Considerando as cotações do real e da libra esterlina na data do levantamento, o menor salário pago no Brasil é de US$ 237,64 e no Reino Unido de US$ 1.778,40. Com isso, ao abastecer o veículo com 50 litros, o motorista brasileiro desembolsa US$ 49,50 e o inglês, US$ 97,95, mas no fim do mês, o gasto desse volume de combustível vai representar 5,5% do salário mínimo inglês, enquanto o brasileiro terá desembolsado 20,8% do menor valor pago no país. Ou seja, embora a gasolina seja mais barata no Brasil, o comprometimento da renda com o combustível é 3,7 vezes maior do que o inglês.
De acordo com o ranking da GlobalPetrolPrices.com, na média, o litro de gasolina é vendido a US$ 1,33, enquanto a gasolina mais barata é comercializada na Venezuela, com o litro do combustível valendo US$ 0,022 e a mais cara é encontrada em Hong Kong, onde o motorista gasta US$ 2,967. No ranking, a GlobalPetrolPrices.com observa que o levantamento considera dados oficiais e atualizados a partir de valores atualizados. Além disso, destaca que a grande diferença de preços entre os países se deve a diferentes impostos e subsídios impostos aos combustíveis. “Os países mais ricos têm preços mais altos, enquanto países pobres e produtores e exportadores têm preços consideravelmente mais baixos. Os Estados Unidos representam uma exceção”, diz texto que explica o ranking de valores da gasolina.

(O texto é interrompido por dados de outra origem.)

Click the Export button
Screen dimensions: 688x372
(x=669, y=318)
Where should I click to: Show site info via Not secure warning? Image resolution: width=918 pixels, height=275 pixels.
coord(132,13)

Petrobras reduz diesel em 5,8%
A Petrobras anunciou ontem a redução de 5,8% ou R$ 0,30 no preço do diesel vendido às distribuidoras. O valor cobrado passará de R$ 5,19 para R$ 4,89 por litro. A estatal também informou que os novos valores serão válidos a partir de hoje. Os preços dos demais combustíveis não sofrem alterações. A última alteração no preço do diesel ocorreu em 12 de agosto, quando caiu de R$ 5,41 para R$ 5,19 nas refinarias. O valor mais alto do combustível foi registrado em junho, a R$ 5,61.
De acordo com a estatal, a parcela da Petrobras no preço ao consumidor passará de R$ 4,67, em média, para R$ 4,40 a cada litro vendido na bomba. Esse cálculo leva em conta a mistura obrigatória de 90% do diesel A e 10% do biodiesel para a composição do diesel que chega aos postos de combustíveis.
Embora ainda registre acumulação de 146% de alta nos preços desde 2020, o preço do diesel começou a baixar na bomba. Pesquisa divulgada pela Agência Nacional do Petróleo, Gás Natural e Biocombustíveis (ANP) na última semana mostra o valor médio do litro do diesel em R$ 6,84 — uma redução de 0,58% sobre a semana anterior.
Análise da notícia
Efeito limitado
Marcílio de Moraes
Ao fazer a comparação dos preços nominais da gasolina no Reino Unido e no Brasil, o presidente Jair Bolsonaro não tem o compromisso com os critérios necessários para que a afirmação fosse feita da forma mais correta, considerando padrões de renda e custo de vida. O presidente tenta chamar para ele a redução dos preços dos combustíveis, mas a queda do valor nos postos foi feita por uma PEC aprovada no Congresso, às custas do cofre dos estados e beneficiando apenas os brasileiros que têm carros. Tem efeito limitado no índice de aprovação do governo. Para a população como um todo, chama mais a atenção as reduções do valor do óleo diesel, que impactam preços de tudo que é transportado em rodovias no Brasil.